Jones also noted a danger of the film business. In his experience, “as a musician you get stereotyped pretty quick.” As soon as “you do hits all the colors fade away” and you become typecast as only being able to create one genre of film score. Sensing this early, he constantly reiterated, motivated his constant drive “to keep moving. Once they say, ‘oh, yeah, Quincy, he does thrillers real good,’ I go do some comedies.”

Jones’ ability to inventively vary his technique without compromising quality quickly vaulted him to the top of the world of Hollywood composers. “When scoring, you can either use representative music or you can have a chasm between what’s on screen and the music. I think it’s more interesting to do both,” he said. He also knows that “in order to write a good score you have to stay away from the dialogue.”

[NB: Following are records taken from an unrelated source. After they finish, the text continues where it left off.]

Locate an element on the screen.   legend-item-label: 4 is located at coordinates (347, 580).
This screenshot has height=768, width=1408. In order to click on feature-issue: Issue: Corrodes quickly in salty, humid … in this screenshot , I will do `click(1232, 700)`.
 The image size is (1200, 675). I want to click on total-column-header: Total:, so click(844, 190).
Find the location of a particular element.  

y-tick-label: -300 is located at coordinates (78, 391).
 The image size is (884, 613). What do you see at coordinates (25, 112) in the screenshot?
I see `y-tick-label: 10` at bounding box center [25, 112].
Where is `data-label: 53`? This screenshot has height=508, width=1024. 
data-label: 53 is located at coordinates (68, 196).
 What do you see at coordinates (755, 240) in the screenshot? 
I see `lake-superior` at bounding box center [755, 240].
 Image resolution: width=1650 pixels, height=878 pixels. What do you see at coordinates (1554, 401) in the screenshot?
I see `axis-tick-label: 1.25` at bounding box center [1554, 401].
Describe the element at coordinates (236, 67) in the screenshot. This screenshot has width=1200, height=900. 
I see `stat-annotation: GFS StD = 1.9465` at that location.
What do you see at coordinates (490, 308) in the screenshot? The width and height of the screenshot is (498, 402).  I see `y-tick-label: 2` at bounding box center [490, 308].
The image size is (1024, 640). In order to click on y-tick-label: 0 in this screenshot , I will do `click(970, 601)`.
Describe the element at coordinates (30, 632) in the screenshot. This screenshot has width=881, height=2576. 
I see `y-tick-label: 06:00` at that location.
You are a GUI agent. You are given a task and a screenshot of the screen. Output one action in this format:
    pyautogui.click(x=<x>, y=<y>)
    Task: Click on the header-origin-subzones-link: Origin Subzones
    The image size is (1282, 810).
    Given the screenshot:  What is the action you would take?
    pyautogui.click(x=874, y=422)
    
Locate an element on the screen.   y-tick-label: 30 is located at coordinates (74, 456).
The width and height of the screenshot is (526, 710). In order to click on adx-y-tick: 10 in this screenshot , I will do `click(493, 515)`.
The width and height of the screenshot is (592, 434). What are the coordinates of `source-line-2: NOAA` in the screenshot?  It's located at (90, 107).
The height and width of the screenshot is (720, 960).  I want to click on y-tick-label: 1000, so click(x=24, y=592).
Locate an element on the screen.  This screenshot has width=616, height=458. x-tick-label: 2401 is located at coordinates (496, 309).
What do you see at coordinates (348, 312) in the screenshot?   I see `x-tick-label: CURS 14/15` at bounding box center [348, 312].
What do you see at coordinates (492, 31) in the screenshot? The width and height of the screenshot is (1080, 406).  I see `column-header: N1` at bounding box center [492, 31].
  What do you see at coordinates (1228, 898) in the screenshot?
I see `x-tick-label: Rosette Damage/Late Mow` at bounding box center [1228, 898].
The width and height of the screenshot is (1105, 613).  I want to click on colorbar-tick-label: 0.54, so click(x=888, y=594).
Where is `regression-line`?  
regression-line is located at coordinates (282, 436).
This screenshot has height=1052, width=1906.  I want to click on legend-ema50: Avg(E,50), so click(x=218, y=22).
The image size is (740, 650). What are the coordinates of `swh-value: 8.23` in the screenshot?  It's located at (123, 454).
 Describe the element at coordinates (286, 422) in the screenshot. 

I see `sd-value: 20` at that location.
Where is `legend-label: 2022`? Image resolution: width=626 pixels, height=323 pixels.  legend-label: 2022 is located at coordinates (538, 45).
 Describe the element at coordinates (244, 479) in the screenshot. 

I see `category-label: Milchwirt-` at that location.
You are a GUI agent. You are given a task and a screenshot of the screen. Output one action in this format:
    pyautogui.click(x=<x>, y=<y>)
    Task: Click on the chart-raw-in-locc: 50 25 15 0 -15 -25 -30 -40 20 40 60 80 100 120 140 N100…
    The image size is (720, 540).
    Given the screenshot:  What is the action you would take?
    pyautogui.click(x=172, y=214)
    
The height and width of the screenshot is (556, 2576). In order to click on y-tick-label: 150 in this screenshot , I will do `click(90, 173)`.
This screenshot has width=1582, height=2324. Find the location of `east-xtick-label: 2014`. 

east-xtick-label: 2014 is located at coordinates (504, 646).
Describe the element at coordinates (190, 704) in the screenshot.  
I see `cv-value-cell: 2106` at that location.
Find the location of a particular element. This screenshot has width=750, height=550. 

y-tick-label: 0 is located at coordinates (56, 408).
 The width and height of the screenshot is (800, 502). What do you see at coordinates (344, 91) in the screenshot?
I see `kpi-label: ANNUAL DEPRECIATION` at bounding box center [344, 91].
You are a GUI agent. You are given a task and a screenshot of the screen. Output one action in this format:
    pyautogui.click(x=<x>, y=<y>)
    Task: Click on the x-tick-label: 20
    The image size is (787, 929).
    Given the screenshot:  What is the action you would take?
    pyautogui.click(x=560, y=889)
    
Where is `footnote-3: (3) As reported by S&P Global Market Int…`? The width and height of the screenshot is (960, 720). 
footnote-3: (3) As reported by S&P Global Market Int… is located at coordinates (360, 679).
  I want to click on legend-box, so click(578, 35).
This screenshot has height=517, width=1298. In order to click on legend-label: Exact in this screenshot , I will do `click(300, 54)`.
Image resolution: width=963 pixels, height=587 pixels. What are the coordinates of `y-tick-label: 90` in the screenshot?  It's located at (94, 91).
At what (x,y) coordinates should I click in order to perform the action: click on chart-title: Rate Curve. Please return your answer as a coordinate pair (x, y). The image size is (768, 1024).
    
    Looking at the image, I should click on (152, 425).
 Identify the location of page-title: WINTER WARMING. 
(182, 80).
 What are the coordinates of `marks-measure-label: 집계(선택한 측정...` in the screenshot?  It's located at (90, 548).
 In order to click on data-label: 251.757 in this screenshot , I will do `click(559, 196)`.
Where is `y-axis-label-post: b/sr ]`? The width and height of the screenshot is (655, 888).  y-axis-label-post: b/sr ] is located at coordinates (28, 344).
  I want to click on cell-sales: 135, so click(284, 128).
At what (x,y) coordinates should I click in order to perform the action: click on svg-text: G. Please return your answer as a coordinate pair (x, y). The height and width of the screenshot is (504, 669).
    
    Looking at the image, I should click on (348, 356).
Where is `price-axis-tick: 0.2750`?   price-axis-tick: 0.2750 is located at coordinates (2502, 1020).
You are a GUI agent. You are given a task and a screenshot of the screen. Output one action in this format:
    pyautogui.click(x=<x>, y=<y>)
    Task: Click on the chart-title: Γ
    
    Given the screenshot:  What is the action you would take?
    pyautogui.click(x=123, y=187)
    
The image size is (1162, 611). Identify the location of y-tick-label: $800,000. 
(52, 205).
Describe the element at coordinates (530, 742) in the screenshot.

Appreciation of Jones’ ability spread so quickly that by 1967, only four years after he began to score American features, acclaimed director Richard Brooks got him to score In Cold Blood even before he cast the movie. Brooks got an even better than usual performance from Jones, which he readily admitted: “When a director calls you before the actors, you give it 10 times the effort.”

Today, In Cold Blood is clearly dated and tainted by the irony of Robert Blake playing a cold-hearted killer, but Jones’ music holds up. It is clear what Jones meant when he said that “music paints the psyche of a film; it gives it a pace, a contour.”

The music allows the movie to move as though the audience already knows the characters, because the personalities of both the villains and victims are clearly introduced. These people’s history come to life because of the imagery and personality the score invokes.

Near the end of his interview, ‘Skip’ Gates broached the topic of Michael Jackson, who owes much of his solo career success to Jones’ producing talents. As Gates put it, “What happened to that cute little colored boy?”

Jones replied that Michael’s problems is that he “grew from a poor black child into an old white woman.” He moved on to giving his implicit and more damaging criticism, that, “You have to approach your alter of creativity with humility and grace. You have to live your life from the inside-out and not the outside-in.” He went on to name Oprah and Will Smith as celebrities who have managed to keep their good nature and integrity in the face of fame.

The night’s other highlight came when the audience got a chance to see Jones listening to his own music in the theatre. Jones closed his eyes, and began to shake his foot to the beat, with his pleasure in the music rising in him. He then looked up to see his mostly middle-aged and seated audience’s intense enjoyment of the same music, evident by the universal clapping to Jackson’s “Billie Jean.”  

His was the relief a true artist can feel when he knows his art is safely enshrined by posterity.